## TASK STATEMENT:
The records must be retyped exactly, with no pictures included.

## RECORDS PROVIDED:
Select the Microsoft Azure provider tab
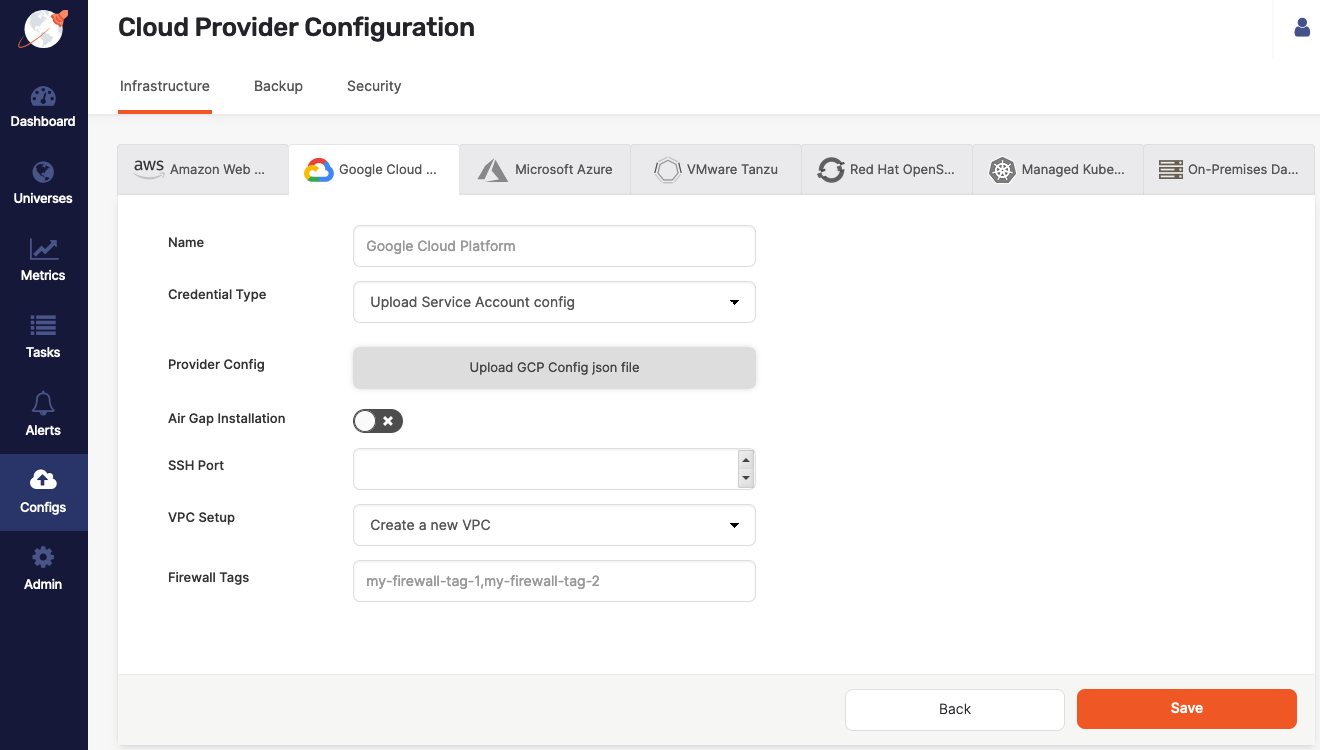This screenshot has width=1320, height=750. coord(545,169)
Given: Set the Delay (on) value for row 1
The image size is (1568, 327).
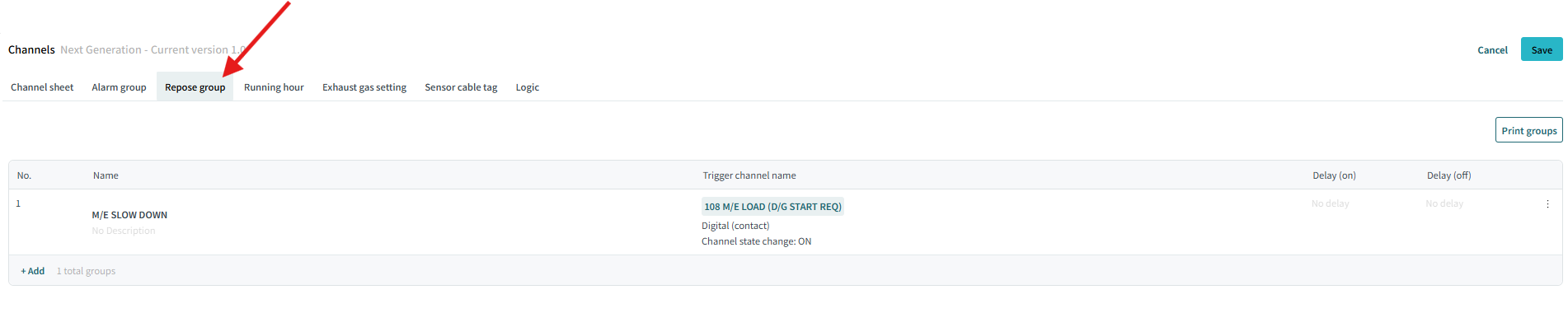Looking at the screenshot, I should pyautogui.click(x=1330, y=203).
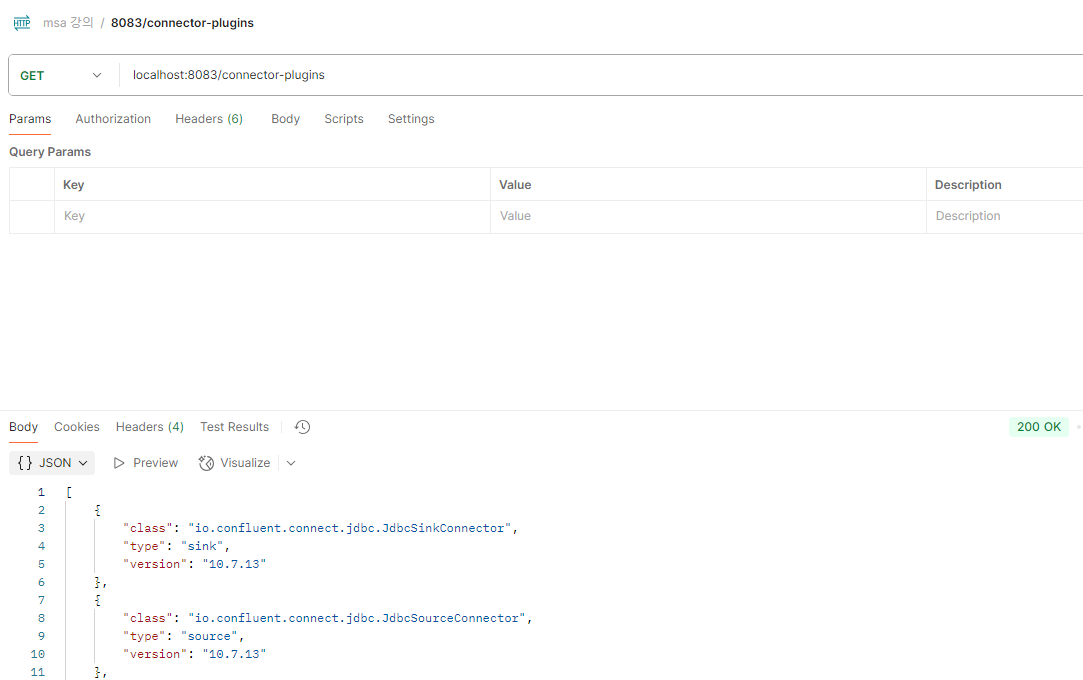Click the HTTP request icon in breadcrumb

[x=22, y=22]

## TASK ANSWER:
Select the Microsoft Azure provider tab
This screenshot has width=1320, height=750. coord(545,169)
Given: Set the Delay (on) value for row 1
The image size is (1568, 327).
Looking at the screenshot, I should pyautogui.click(x=1330, y=203).
Click the HTTP request icon in breadcrumb

[x=22, y=22]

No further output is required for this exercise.